--- What the task asks ---
Write out every item below word for word, leaving the pictures out of your answer.

** begin Recorded information **

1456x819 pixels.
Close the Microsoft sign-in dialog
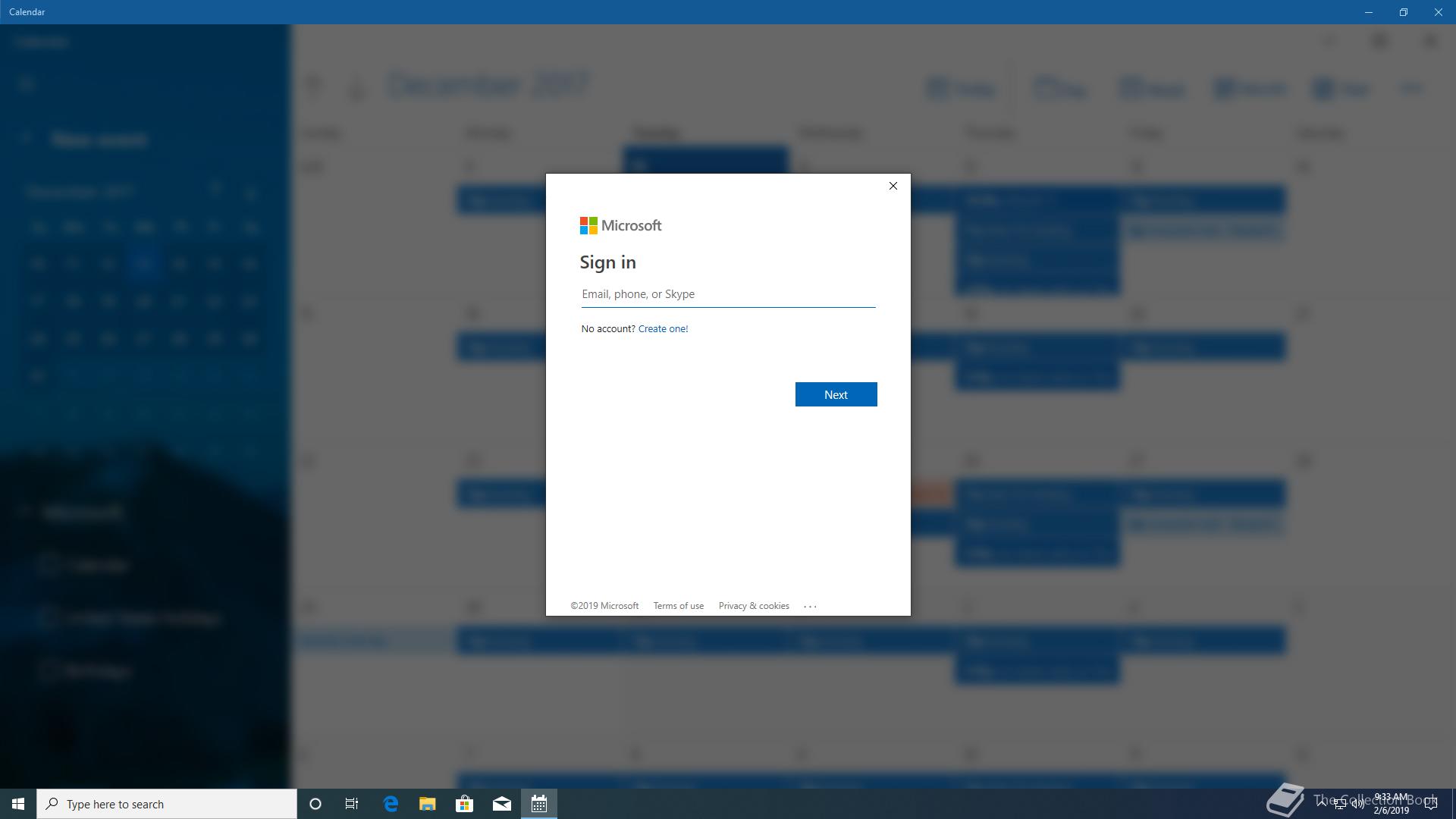tap(893, 186)
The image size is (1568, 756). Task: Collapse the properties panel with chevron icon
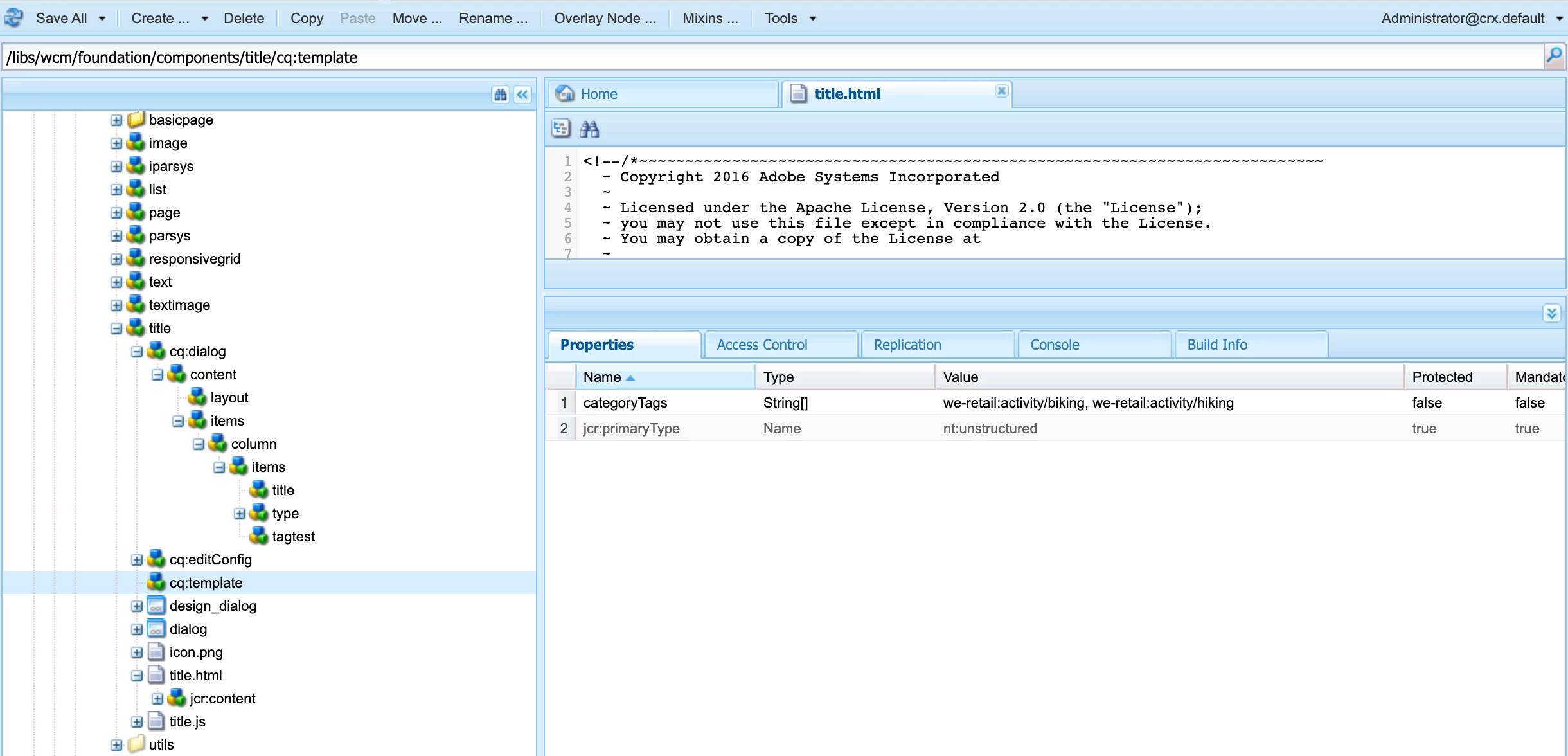[x=1551, y=313]
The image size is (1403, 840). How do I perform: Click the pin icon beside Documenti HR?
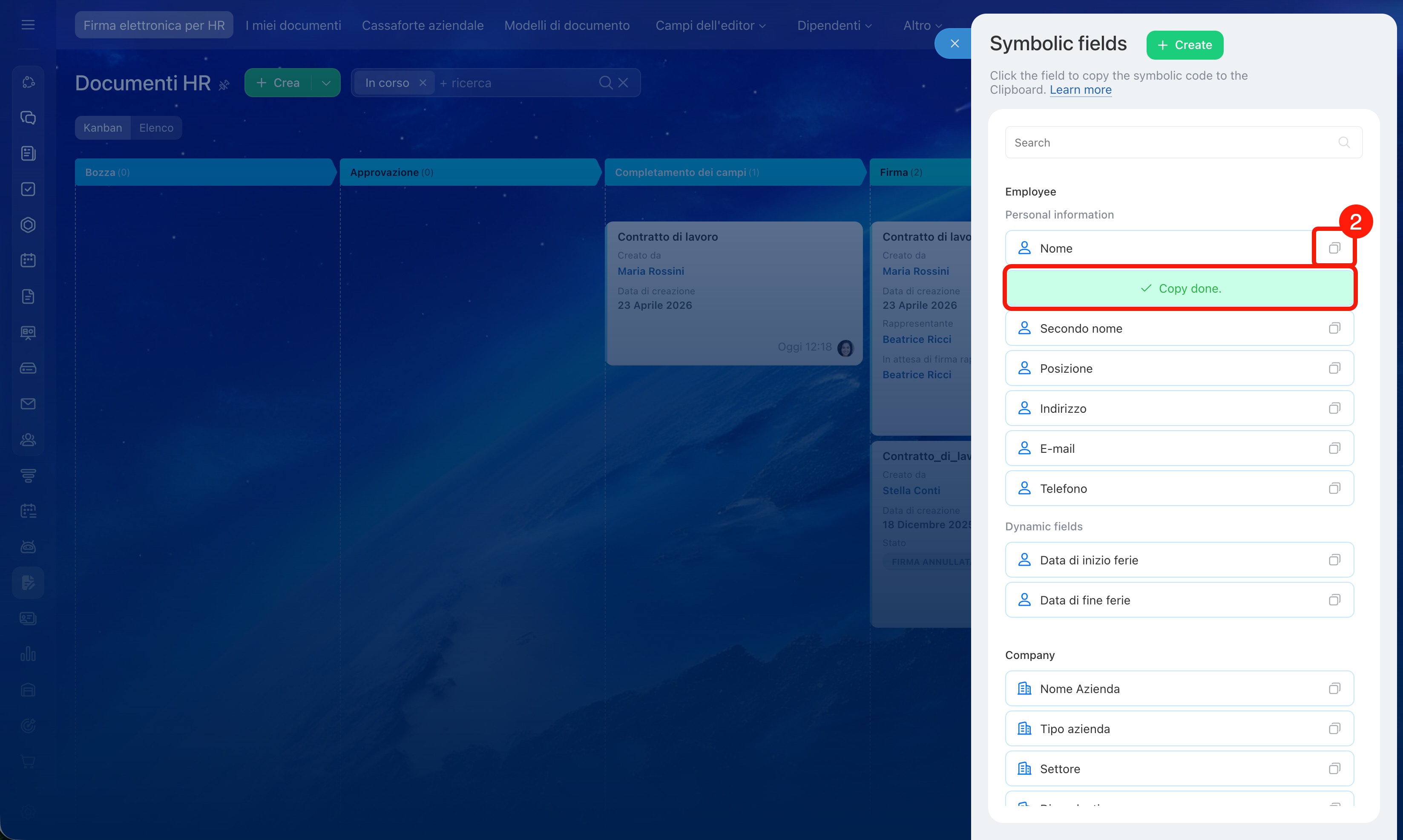click(x=224, y=85)
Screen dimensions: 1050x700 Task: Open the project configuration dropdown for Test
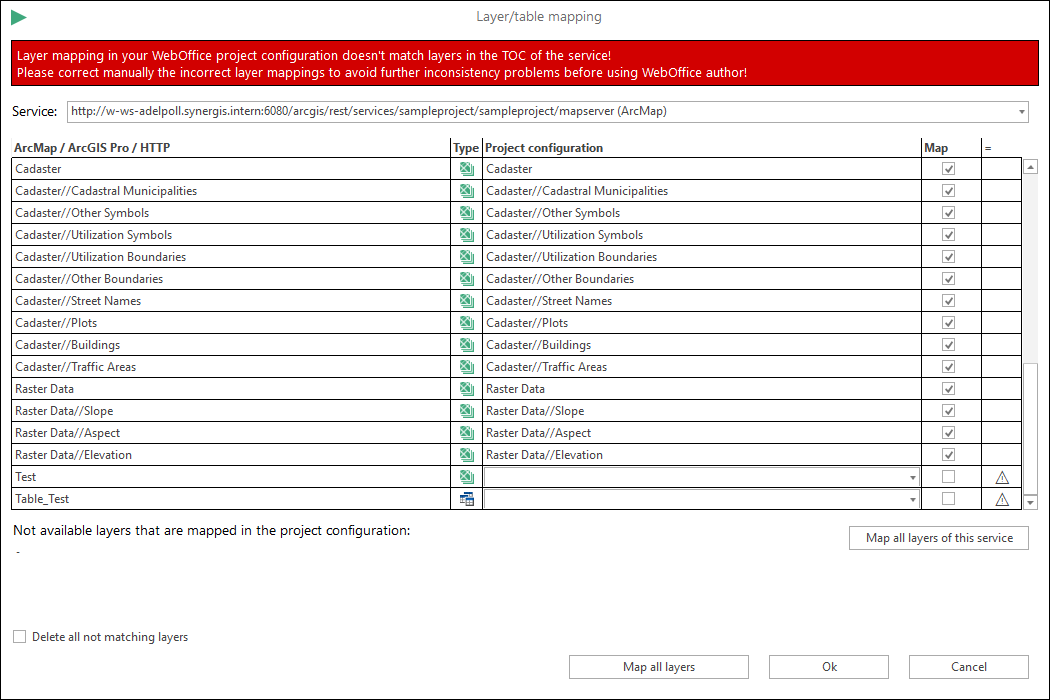pos(913,476)
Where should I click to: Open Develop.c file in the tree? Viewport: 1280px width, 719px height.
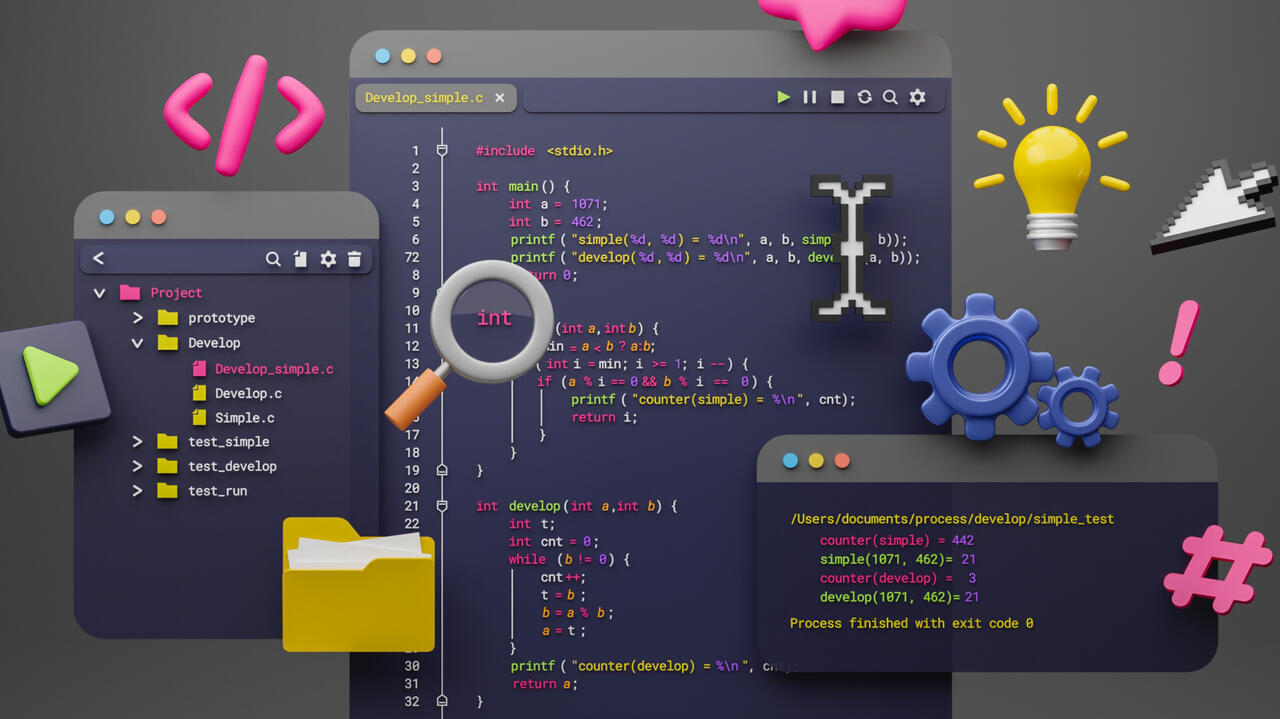[x=248, y=394]
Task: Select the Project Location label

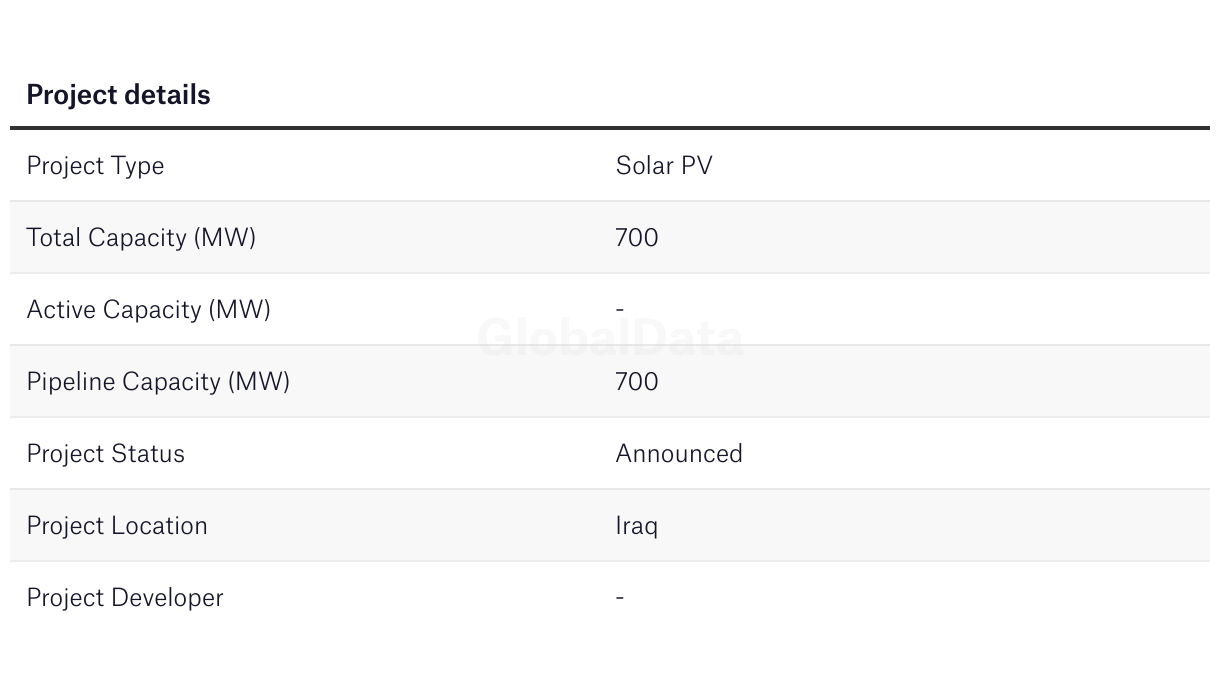Action: pyautogui.click(x=117, y=526)

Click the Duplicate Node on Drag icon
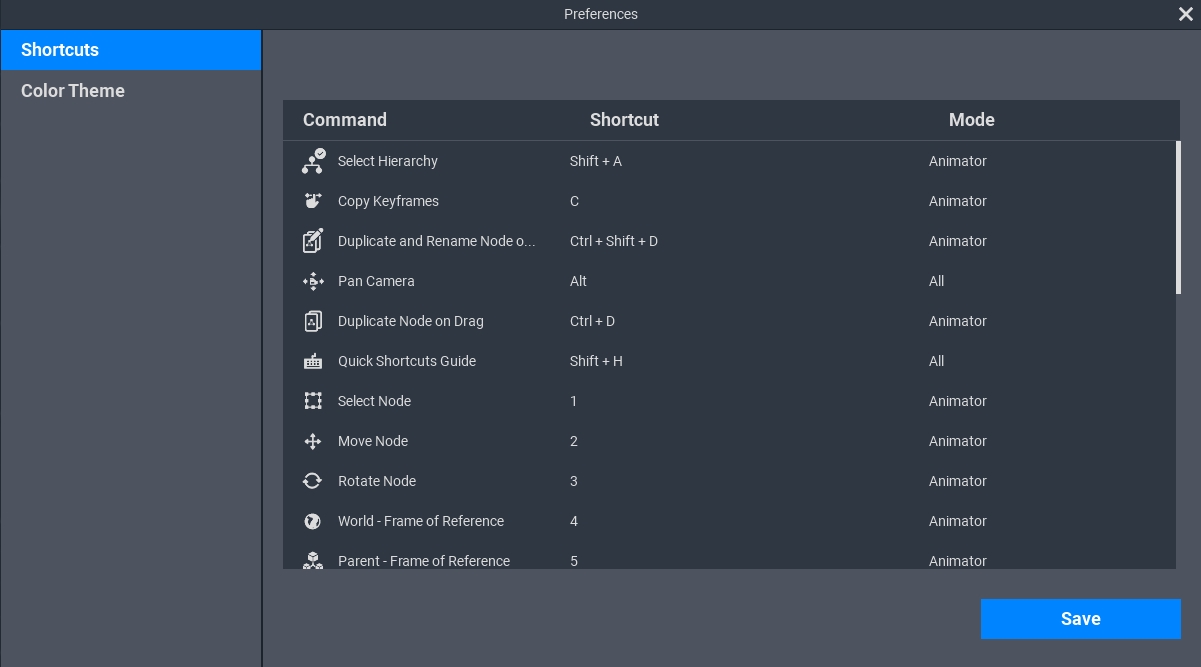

** end Recorded information **

--- Task solution ---
1456x819 pixels.
Close the Microsoft sign-in dialog
tap(893, 186)
The image size is (1568, 756). Task: Collapse the properties panel with chevron icon
[x=1551, y=313]
The image size is (1403, 840). How do I perform: Click the pin icon beside Documenti HR?
click(x=224, y=85)
Screen dimensions: 1050x700 Task: Open the project configuration dropdown for Test
pos(913,476)
Where should I click to: Open Develop.c file in the tree? Viewport: 1280px width, 719px height.
[x=248, y=394]
Task: Select the Project Location label

Action: pyautogui.click(x=117, y=526)

Click the Duplicate Node on Drag icon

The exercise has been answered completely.